The next paragraphs describe the main features of the Cap Gemini transformation approach.

6.1 Transforming the Organisation

In the book Transforming the Organization Gouillart and Kelly give a description of the vision of Gemini on business transformation. This paragraph describes some highlights of this vision.

The company as living organism

The underlying premise of business transformation is that the complexity of a modern corporation defies mechanistic description, that a corporation is tantamount to a living organism- the biological corporation. Companies are living, volitional beings - like people - with body, mind and spirit. Companies are born, they grow, they get sick, they recover, they mature and they grow old. Companies think, they choose, they learn, they work, they feel. And like people, companies are mortal - they can die. Unlike our own demise, however, theirs is not inevitable. For the biological corporation, we belief the secret of a very long life resides in its ability to orchestrate the simultaneous transformation of all its systems in a unified pursuit of common goals.

Increased Connectivity in the Communications Age

The corporation as living organism means a fundamental shift in how managers and employees view their organisation. Our current model of organisation, born in the Industrial Age is a mechanistic one. Corporations have been agents in an efficient market system, parts of an ever expanding, even more complex machine. We are now entering the Information and Communications Age. It is time to replace our mechanistic view of business with a more organic one.

We are moving beyond the Industrial Age, but our business model is still rooted there. A lot of people say that the ability that information technology gives us to manage the flow of information represents the basis for the new business model of the Information Age. As shown in chapter 3, there is more involved than that. The revolution in communications technology is merely the facilitator of a more fundamental social and business influence: an unstoppable trend toward increased connectivity. So Communications Age is a better term than Information Age.

Corporations in the Communications Age

The age ushered in by the Industrial Revolution and lasting until our own time was largely driven by technology, but its most important manifestations were social. The rhythm of life changed profoundly, and because the spirit of the Industrial Age was mechanical, the qualities of the social institutions it created (bureaucracy, hierarchy, command-and-control system and specialisation) were machine-like as well. The line worker became a cogwheel in the clockwork of the organisation, with no sense of personal connection to the company and with no feeling of communion with the environment.

And so the Communications Age is upon us, replacing the Industrial Age. As was true in earlier social transformations this one is increasing the level of social complexity and leading to profound changes in society, to which the company – the dominant institutional creature of the Industrial Age – must adapt. ICT will let grow our networks inexorably in both size and complexity. This is true not only for individuals but also for corporations. Companies will form ICT enabled alliances and partnerships with their suppliers and customers, becoming parts of networks, and even networks of networks. Companies become part of Web Enterprises, the physical and financial boundaries between companies are blurring.

• [Data section]
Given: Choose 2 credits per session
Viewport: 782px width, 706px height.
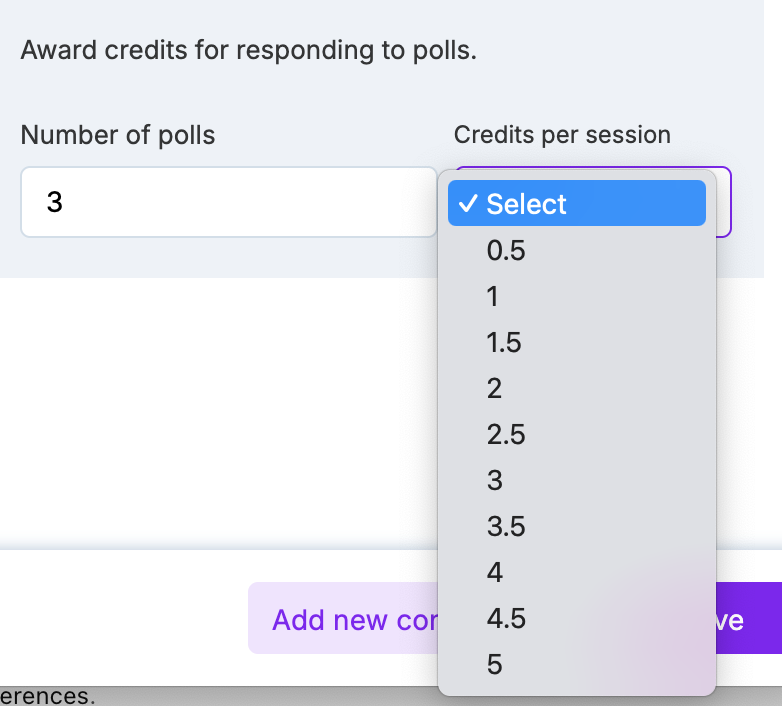Looking at the screenshot, I should (x=494, y=388).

• [Activity] Please continue the text on Cap Gemini's business transformation approach, starting after its final sentence.

• [Reply]
But while the individual networks expand, and while business networks become knowledge networks, there is a human element that warrants careful attention. Connectivity can be a double-edged sword, triggering either greater individual isolation or a greater sense of community, depending on the role companies and other organisations choose for themselves in the future.

On the pessimistic side, increased connectivity, especially of the electronic variety, may cause a loss of genuine human contact. We do not feel longer emotional about the people we interact with. In companies the economic logic takes over. Old social contracts expire and are replaced by more Darwinian models of individual survival. Everyone becomes master of his own destiny. Employees see no longer the company as their common destiny. The company no longer cares for his employees; it simply hires them when needed.

Another more optimistic scenario is possible. Corporations can provide a new caring. This will not happen in the paternalistic fashion of the hierarchical corporation, but it will happen in different forms. Successful corporations will develop a new role built around the invention of a new social contract. Corporations will take responsibility for the renewal of individuals, helping them to acquire new skills. Corporations will redefine the boundary of their responsibilities, accepting accountability for the way they use resources and contribute to their environment. Most importantly, companies will build a new pride in the people who are part of them.

The four R's of Business Transformation

 

"Transforming the Organization" introduces a biological model of Business Transformation (see picture). This form of Business Transformation is aimed at transforming current companies to the biological corporations of the Communications Age. The model consists of four categories of change called The Four R's of Transformation: Reframing, Restructuring, Revitalisation, and Renewal. Each R is divide in three chromosomes. These 12 "chromosomes" comprise the corporate genome. Each chromosome spawns a biocorporate system that is described in the book.

Business Transformation is defined as the orchestrated redesign of the genetic architecture of the company, achieved by working simultaneously – although at different speeds – along the four dimensions of Reframing, Restructuring, Revitalisation, and Renewal.

Reframing is the shifting of the company's conception of what it is and what it can achieve. It addresses the corporate mind. Corporations often get stuck in a certain way of thinking, and loose the ability to develop fresh mental models of what they are and what they could become. Reframing opens the corporate mind and infuses it with new visions.

Restructuring is a girding of the corporate loins, getting it to achieve a competitive level of performance. It deals with the body of the corporation. The need to be lean and fit is the primary consideration. Restructuring is the domain where the payoffs are fastest and the cultural difficulties are greatest, often making layoffs and the anxieties associated with them an unavoidable side effect. The payoffs, however, if invested in revitalisation and renewal, can be used to heal the wounds, if not to lessen their severity. Many companies stop at restructuring cajoled into contentment by their "quick wins". But they will not gain true health unless they use the wins to fuel longer-term transformations programmes.

Revitalisation is about igniting growth by linking the corporate body to the environment. Everybody wants to grow, but the sources of growth are often elusive, making the process of achieving growth more challenging and protracted than restructuring. Of all the four R's, revitalisation is the single greatest factor that clearly distinguishes transformation from mere downsizing.

Renewal deals with the people side of the transformation, and with the spirit of the company. It is about investing individuals with new skills and new purposes, thus allowing the company to regenerate itself. It involves creating a new kind of metabolism, the rapid dissemination of knowledge inside the firm, and it involves cultivation of a reflex of adaptation to environmental changes. Renewal is the most subtle and difficult, the least explored, and potentially the most powerful of the transformation dimensions.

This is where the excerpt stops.